All of the records need to be retyped exactly, with no line dropped.

[Pixel coordinate grounding data]
= = = = =
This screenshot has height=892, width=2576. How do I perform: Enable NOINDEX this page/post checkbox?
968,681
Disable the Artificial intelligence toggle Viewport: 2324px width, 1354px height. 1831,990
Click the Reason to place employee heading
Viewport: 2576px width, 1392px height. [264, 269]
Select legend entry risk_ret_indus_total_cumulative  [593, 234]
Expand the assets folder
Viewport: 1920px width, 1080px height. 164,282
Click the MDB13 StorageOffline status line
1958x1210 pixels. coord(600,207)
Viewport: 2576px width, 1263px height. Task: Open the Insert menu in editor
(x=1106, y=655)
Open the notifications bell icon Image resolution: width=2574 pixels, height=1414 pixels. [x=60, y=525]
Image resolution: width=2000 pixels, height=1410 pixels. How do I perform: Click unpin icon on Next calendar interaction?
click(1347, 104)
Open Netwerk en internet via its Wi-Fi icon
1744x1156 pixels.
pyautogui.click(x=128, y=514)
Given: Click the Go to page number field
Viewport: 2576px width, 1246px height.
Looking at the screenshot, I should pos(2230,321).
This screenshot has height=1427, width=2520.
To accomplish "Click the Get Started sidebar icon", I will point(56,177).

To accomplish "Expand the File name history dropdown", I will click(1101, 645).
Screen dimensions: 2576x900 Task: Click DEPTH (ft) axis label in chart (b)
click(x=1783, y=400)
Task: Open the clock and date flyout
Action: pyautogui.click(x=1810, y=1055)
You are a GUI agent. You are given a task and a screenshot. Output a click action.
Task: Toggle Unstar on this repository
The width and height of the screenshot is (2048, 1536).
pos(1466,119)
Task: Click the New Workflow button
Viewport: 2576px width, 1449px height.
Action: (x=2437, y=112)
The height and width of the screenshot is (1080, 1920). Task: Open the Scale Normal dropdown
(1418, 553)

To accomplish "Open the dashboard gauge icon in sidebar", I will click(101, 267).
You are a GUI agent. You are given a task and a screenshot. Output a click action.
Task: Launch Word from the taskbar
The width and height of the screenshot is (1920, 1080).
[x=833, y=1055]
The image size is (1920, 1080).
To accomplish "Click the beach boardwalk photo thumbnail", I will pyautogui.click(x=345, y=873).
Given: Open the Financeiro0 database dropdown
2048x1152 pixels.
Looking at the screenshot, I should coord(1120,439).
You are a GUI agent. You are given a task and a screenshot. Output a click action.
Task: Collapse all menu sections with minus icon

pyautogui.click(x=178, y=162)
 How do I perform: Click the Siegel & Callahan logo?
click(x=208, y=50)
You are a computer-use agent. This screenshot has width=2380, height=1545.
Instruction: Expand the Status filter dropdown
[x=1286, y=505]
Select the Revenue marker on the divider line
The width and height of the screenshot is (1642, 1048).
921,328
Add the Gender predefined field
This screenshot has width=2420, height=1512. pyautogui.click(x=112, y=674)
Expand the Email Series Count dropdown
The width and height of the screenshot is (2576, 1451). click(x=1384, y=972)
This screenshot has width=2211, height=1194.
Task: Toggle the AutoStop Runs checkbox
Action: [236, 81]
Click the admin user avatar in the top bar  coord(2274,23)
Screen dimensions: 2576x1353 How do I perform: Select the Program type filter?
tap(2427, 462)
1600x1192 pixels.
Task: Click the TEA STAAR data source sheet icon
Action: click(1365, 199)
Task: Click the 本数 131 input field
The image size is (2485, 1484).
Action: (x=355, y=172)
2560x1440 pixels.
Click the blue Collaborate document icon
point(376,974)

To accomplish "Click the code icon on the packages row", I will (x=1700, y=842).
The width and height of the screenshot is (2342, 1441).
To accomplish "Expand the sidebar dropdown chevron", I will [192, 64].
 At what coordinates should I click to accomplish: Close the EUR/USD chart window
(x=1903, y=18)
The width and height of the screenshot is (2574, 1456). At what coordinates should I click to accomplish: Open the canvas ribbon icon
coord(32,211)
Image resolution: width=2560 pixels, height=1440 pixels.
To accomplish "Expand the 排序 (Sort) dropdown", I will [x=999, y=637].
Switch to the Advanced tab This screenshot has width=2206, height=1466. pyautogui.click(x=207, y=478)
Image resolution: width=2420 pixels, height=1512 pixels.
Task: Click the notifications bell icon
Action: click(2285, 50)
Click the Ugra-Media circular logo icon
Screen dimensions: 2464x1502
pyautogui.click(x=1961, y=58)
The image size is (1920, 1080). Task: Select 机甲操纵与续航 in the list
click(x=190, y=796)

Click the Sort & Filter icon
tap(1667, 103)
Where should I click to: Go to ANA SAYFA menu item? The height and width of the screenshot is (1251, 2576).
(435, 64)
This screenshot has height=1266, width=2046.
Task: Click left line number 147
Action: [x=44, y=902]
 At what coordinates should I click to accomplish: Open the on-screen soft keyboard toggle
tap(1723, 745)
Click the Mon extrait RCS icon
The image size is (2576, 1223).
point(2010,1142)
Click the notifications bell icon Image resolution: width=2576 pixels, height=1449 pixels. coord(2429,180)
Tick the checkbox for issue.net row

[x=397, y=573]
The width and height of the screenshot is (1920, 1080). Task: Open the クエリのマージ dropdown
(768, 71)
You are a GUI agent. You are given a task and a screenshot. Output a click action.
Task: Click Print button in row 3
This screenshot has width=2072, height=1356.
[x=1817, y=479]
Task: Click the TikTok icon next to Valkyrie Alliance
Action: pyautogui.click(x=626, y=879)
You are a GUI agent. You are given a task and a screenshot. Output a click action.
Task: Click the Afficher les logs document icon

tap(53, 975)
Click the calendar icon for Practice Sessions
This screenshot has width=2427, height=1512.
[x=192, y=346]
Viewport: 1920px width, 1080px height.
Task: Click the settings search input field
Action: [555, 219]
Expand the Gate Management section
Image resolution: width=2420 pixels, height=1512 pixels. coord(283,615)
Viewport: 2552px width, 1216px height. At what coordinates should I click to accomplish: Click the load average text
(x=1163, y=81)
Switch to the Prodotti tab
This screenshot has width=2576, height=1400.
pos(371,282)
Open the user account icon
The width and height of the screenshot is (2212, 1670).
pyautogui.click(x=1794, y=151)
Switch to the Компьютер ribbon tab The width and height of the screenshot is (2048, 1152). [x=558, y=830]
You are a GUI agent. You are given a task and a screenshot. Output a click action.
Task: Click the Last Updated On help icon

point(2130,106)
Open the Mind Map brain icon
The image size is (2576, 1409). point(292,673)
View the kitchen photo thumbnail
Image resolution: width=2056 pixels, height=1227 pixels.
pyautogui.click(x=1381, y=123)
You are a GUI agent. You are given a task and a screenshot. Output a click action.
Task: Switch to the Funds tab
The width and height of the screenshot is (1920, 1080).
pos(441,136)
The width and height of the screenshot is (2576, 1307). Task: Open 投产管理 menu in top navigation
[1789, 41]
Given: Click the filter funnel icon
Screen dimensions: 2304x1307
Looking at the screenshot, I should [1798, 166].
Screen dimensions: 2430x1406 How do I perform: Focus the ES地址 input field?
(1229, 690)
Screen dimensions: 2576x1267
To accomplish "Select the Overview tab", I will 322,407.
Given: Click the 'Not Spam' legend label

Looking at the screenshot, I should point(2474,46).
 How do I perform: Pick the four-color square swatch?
= = = = =
• [REPLY TO THE TASK]
This screenshot has height=892, width=2576. How do I perform: Enable NOINDEX this page/post checkbox?
968,681
Disable the Artificial intelligence toggle Viewport: 2324px width, 1354px height. 1831,990
Click the Reason to place employee heading
Viewport: 2576px width, 1392px height. [264, 269]
Select legend entry risk_ret_indus_total_cumulative  [593, 234]
Expand the assets folder
Viewport: 1920px width, 1080px height. 164,282
Click the MDB13 StorageOffline status line
1958x1210 pixels. coord(600,207)
Viewport: 2576px width, 1263px height. Task: Open the Insert menu in editor
(x=1106, y=655)
Open the notifications bell icon Image resolution: width=2574 pixels, height=1414 pixels. [x=60, y=525]
Image resolution: width=2000 pixels, height=1410 pixels. How do I perform: Click unpin icon on Next calendar interaction?
click(1347, 104)
Open Netwerk en internet via its Wi-Fi icon
1744x1156 pixels.
pyautogui.click(x=128, y=514)
Given: Click the Go to page number field
Viewport: 2576px width, 1246px height.
Looking at the screenshot, I should pos(2230,321).
This screenshot has height=1427, width=2520.
To accomplish "Click the Get Started sidebar icon", I will point(56,177).

To accomplish "Expand the File name history dropdown", I will click(1101, 645).
Screen dimensions: 2576x900 Task: Click DEPTH (ft) axis label in chart (b)
click(x=1783, y=400)
Task: Open the clock and date flyout
Action: pyautogui.click(x=1810, y=1055)
You are a GUI agent. You are given a task and a screenshot. Output a click action.
Task: Toggle Unstar on this repository
The width and height of the screenshot is (2048, 1536).
pos(1466,119)
Task: Click the New Workflow button
Viewport: 2576px width, 1449px height.
Action: (x=2437, y=112)
The height and width of the screenshot is (1080, 1920). Task: Open the Scale Normal dropdown
(1418, 553)

To accomplish "Open the dashboard gauge icon in sidebar", I will click(101, 267).
You are a GUI agent. You are given a task and a screenshot. Output a click action.
Task: Launch Word from the taskbar
The width and height of the screenshot is (1920, 1080).
[x=833, y=1055]
The image size is (1920, 1080).
To accomplish "Click the beach boardwalk photo thumbnail", I will pyautogui.click(x=345, y=873).
Given: Open the Financeiro0 database dropdown
2048x1152 pixels.
Looking at the screenshot, I should coord(1120,439).
You are a GUI agent. You are given a task and a screenshot. Output a click action.
Task: Collapse all menu sections with minus icon

pyautogui.click(x=178, y=162)
 How do I perform: Click the Siegel & Callahan logo?
click(x=208, y=50)
You are a computer-use agent. This screenshot has width=2380, height=1545.
Instruction: Expand the Status filter dropdown
[x=1286, y=505]
Select the Revenue marker on the divider line
The width and height of the screenshot is (1642, 1048).
921,328
Add the Gender predefined field
This screenshot has width=2420, height=1512. pyautogui.click(x=112, y=674)
Expand the Email Series Count dropdown
The width and height of the screenshot is (2576, 1451). click(x=1384, y=972)
This screenshot has width=2211, height=1194.
Task: Toggle the AutoStop Runs checkbox
Action: [236, 81]
Click the admin user avatar in the top bar  coord(2274,23)
Screen dimensions: 2576x1353 How do I perform: Select the Program type filter?
tap(2427, 462)
1600x1192 pixels.
Task: Click the TEA STAAR data source sheet icon
Action: click(1365, 199)
Task: Click the 本数 131 input field
The image size is (2485, 1484).
Action: (x=355, y=172)
2560x1440 pixels.
Click the blue Collaborate document icon
point(376,974)

To accomplish "Click the code icon on the packages row", I will (x=1700, y=842).
The width and height of the screenshot is (2342, 1441).
To accomplish "Expand the sidebar dropdown chevron", I will [192, 64].
 At what coordinates should I click to accomplish: Close the EUR/USD chart window
(x=1903, y=18)
The width and height of the screenshot is (2574, 1456). At what coordinates should I click to accomplish: Open the canvas ribbon icon
coord(32,211)
Image resolution: width=2560 pixels, height=1440 pixels.
To accomplish "Expand the 排序 (Sort) dropdown", I will [x=999, y=637].
Switch to the Advanced tab This screenshot has width=2206, height=1466. pyautogui.click(x=207, y=478)
Image resolution: width=2420 pixels, height=1512 pixels.
Task: Click the notifications bell icon
Action: click(2285, 50)
Click the Ugra-Media circular logo icon
Screen dimensions: 2464x1502
pyautogui.click(x=1961, y=58)
The image size is (1920, 1080). Task: Select 机甲操纵与续航 in the list
click(x=190, y=796)

Click the Sort & Filter icon
tap(1667, 103)
Where should I click to: Go to ANA SAYFA menu item? The height and width of the screenshot is (1251, 2576).
(435, 64)
This screenshot has height=1266, width=2046.
Task: Click left line number 147
Action: [x=44, y=902]
 At what coordinates should I click to accomplish: Open the on-screen soft keyboard toggle
tap(1723, 745)
Click the Mon extrait RCS icon
The image size is (2576, 1223).
point(2010,1142)
Click the notifications bell icon Image resolution: width=2576 pixels, height=1449 pixels. coord(2429,180)
Tick the checkbox for issue.net row

[x=397, y=573]
The width and height of the screenshot is (1920, 1080). Task: Open the クエリのマージ dropdown
(768, 71)
You are a GUI agent. You are given a task and a screenshot. Output a click action.
Task: Click Print button in row 3
This screenshot has width=2072, height=1356.
[x=1817, y=479]
Task: Click the TikTok icon next to Valkyrie Alliance
Action: pyautogui.click(x=626, y=879)
You are a GUI agent. You are given a task and a screenshot. Output a click action.
Task: Click the Afficher les logs document icon

tap(53, 975)
Click the calendar icon for Practice Sessions
This screenshot has width=2427, height=1512.
[x=192, y=346]
Viewport: 1920px width, 1080px height.
Task: Click the settings search input field
Action: [555, 219]
Expand the Gate Management section
Image resolution: width=2420 pixels, height=1512 pixels. coord(283,615)
Viewport: 2552px width, 1216px height. At what coordinates should I click to accomplish: Click the load average text
(x=1163, y=81)
Switch to the Prodotti tab
This screenshot has width=2576, height=1400.
pos(371,282)
Open the user account icon
The width and height of the screenshot is (2212, 1670).
pyautogui.click(x=1794, y=151)
Switch to the Компьютер ribbon tab The width and height of the screenshot is (2048, 1152). [x=558, y=830]
You are a GUI agent. You are given a task and a screenshot. Output a click action.
Task: Click the Last Updated On help icon

point(2130,106)
Open the Mind Map brain icon
The image size is (2576, 1409). point(292,673)
View the kitchen photo thumbnail
Image resolution: width=2056 pixels, height=1227 pixels.
pyautogui.click(x=1381, y=123)
You are a GUI agent. You are given a task and a screenshot. Output a click action.
Task: Switch to the Funds tab
The width and height of the screenshot is (1920, 1080).
pos(441,136)
The width and height of the screenshot is (2576, 1307). Task: Open 投产管理 menu in top navigation
[1789, 41]
Given: Click the filter funnel icon
Screen dimensions: 2304x1307
Looking at the screenshot, I should [1798, 166].
Screen dimensions: 2430x1406 How do I perform: Focus the ES地址 input field?
(1229, 690)
Screen dimensions: 2576x1267
To accomplish "Select the Overview tab", I will 322,407.
Given: Click the 'Not Spam' legend label

Looking at the screenshot, I should point(2474,46).
 How do I perform: Pick the four-color square swatch?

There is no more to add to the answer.